A breaking device (60) suitable for being carried by a movable arm-like member (20), characterized in that it rapidly releases 8) to engage the surface to be broken. 3. The breaking device (60) according to claim 2, wherein the latch member (86) is rotatably supported by an actuator plunger (80). 4. The power plunger (68) has a latch member (8).
A destructive device (60) in accordance with Claim 2 including a collar (72) engaged by 6). 5. The support structure (64) is elongated, and the actuator plunger (80) and the power plunger (68) are substantially parallel elongated cylindrical members.
Destruction device according to paragraph (60). 6. The support structure (64) is supported by the arm-shaped member (20), and therefore has a mounting bracket (62) suitable for being rotatably mounted on the movable arm-shaped member (20). The destructive device (60) of claim 2 including. 7. An abutment member for manipulating the latch member (86) for engaging the latch member (86) and releasing the latch member (86) from said portion of the power plunger (68). Destruction device (60) according to claim 2 including 90). 8. The support structure (64) comprises a pair of opposing walls (97,9).

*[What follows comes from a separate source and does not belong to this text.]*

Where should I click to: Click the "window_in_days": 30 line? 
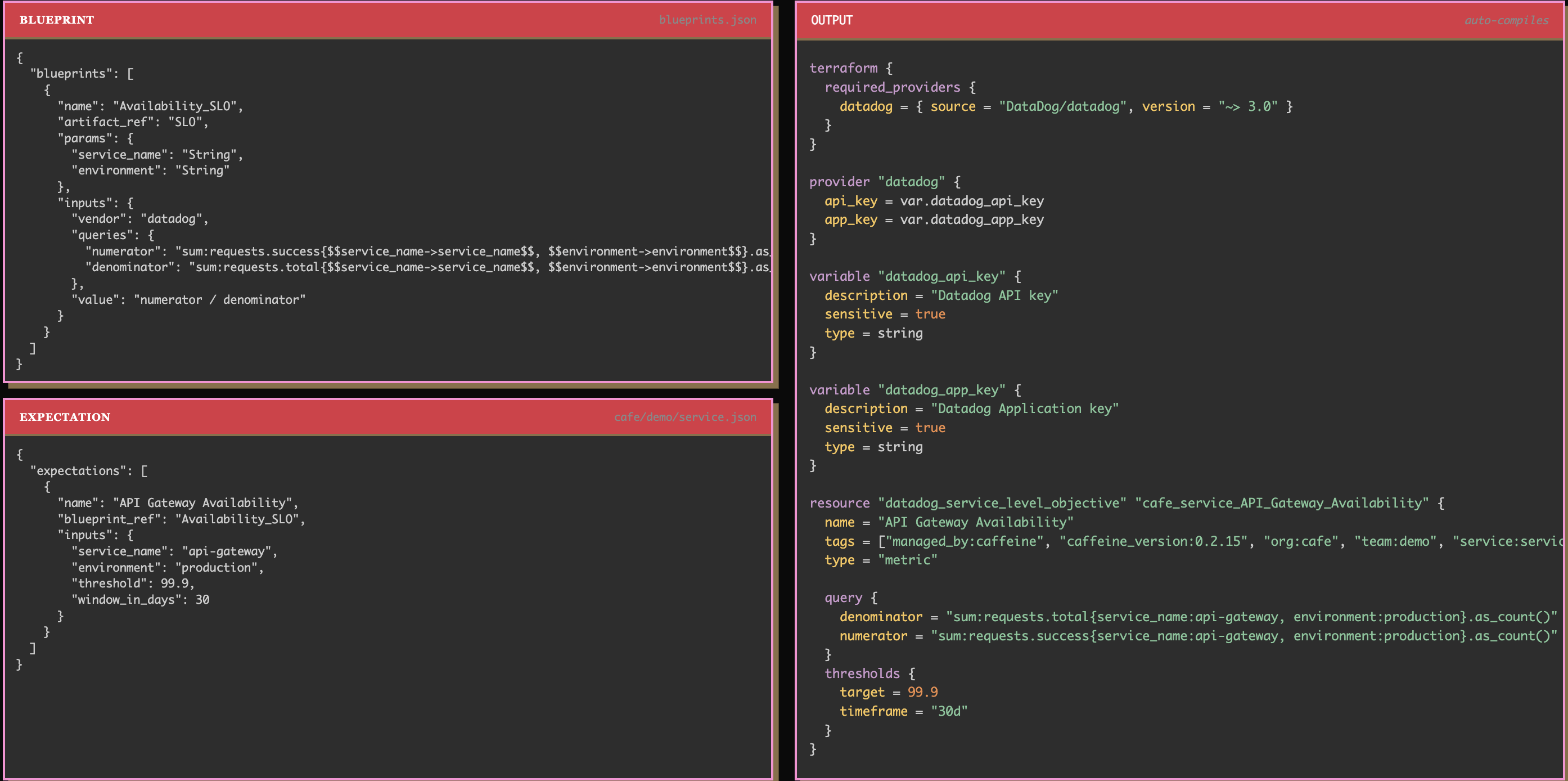(140, 599)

8) including an elongated housing, the actuator plunger (80) being an elongated tubular member extending through opposite end walls (97, 98), and the power plunger (68) being an elongated tubular member. The destruction device (60) according to claim 2, which is provided adjacent to and parallel to the actuator plunger (80) and extends between the opposed end walls (97, 98). . 9. The support structure (64) comprises a pair of opposing walls (97,9).
8) including an elongated housing having an elongated housing extending adjacent the actuator plunger (80) and between opposing end walls (97, 98), the power plunger (68) extending to the actuator plunger (80). Adjacent to
A disruption device (60) in accordance with Claim 2 extending through opposite end walls (97,98).